◆ Short exercise 1 ◆
Copy the mailing list post from "Martijn Hoekstra martijnhoekstra" to "almost never will." word for word.

◆ Text passage ◆
[Wikimedia-l] Block evasion might be a federal offense

Martijn Hoekstra martijnhoekstra at gmail.com
Wed Aug 21 07:37:18 UTC 2013


On Aug 21, 2013 8:56 AM, "Peter Gervai" <grinapo at gmail.com> wrote:
>
> I am possibly failing to see the point of this part of the discussion.
>
> On Wed, Aug 21, 2013 at 7:14 AM, FT2 <ft2.wiki at gmail.com> wrote:
>
> >    - *If the IP is "sufficiently clearly connected"  to the individual
> >    behind the Alice account*,
>
> It is not and possibly almost never will.
>
> However I fail to see how people hanging around quite a long time mix
> up a banned user with a technical measure to _enforce_ a ban (namely,
> blocks). Everyone seem to talk about blocks while meaning to talk
> about bans.

◆ Short exercise 2 ◆
Among the entries, repeat the lines from the line with "Given: Choose the" to the line with "Action: pyautogui.click(x=410, y=240)", both included, without any changes.

◆ Data rows ◆
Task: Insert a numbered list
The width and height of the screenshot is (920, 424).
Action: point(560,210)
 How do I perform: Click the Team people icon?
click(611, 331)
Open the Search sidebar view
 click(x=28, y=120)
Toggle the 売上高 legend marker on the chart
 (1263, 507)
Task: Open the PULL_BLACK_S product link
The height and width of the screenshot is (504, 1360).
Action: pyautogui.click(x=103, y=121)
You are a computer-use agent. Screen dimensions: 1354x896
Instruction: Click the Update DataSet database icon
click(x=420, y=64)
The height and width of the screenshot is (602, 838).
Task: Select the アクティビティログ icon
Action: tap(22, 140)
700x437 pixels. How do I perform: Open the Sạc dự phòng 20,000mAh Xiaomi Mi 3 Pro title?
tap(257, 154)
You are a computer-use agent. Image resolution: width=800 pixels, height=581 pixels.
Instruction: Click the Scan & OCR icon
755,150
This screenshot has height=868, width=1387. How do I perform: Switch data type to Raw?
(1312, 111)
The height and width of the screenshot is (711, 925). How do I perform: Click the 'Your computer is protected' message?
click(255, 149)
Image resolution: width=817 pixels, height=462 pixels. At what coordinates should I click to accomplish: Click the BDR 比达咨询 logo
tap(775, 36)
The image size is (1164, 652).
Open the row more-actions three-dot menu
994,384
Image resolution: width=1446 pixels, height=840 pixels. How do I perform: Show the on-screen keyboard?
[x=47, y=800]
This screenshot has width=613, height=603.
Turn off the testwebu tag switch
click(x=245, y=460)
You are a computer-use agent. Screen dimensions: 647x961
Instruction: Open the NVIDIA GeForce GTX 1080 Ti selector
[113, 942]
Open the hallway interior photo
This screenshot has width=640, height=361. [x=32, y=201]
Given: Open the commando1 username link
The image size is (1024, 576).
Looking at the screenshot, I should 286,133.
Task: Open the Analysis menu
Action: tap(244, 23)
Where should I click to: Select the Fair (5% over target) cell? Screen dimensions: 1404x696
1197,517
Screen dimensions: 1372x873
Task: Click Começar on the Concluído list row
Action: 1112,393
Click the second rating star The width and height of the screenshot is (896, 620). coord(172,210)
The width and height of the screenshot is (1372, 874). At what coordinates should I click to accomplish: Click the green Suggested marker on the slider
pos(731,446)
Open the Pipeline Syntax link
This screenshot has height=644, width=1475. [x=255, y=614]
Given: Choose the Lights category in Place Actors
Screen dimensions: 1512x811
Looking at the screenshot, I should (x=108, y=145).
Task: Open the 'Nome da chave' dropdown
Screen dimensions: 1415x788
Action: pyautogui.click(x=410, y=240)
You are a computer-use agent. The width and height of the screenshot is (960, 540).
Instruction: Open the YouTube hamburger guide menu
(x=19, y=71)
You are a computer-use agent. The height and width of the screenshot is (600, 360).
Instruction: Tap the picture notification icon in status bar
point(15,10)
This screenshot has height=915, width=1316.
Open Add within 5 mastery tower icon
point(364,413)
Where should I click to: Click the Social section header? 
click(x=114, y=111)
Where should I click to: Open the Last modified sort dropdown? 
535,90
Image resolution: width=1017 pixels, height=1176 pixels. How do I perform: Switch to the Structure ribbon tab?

◆ Answer 1 ◆
Martijn Hoekstra martijnhoekstra at gmail.com
Wed Aug 21 07:37:18 UTC 2013


On Aug 21, 2013 8:56 AM, "Peter Gervai" <grinapo at gmail.com> wrote:
>
> I am possibly failing to see the point of this part of the discussion.
>
> On Wed, Aug 21, 2013 at 7:14 AM, FT2 <ft2.wiki at gmail.com> wrote:
>
> >    - *If the IP is "sufficiently clearly connected"  to the individual
> >    behind the Alice account*,
>
> It is not and possibly almost never will.

◆ Answer 2 ◆
Given: Choose the Lights category in Place Actors
Screen dimensions: 1512x811
Looking at the screenshot, I should (x=108, y=145).
Task: Open the 'Nome da chave' dropdown
Screen dimensions: 1415x788
Action: pyautogui.click(x=410, y=240)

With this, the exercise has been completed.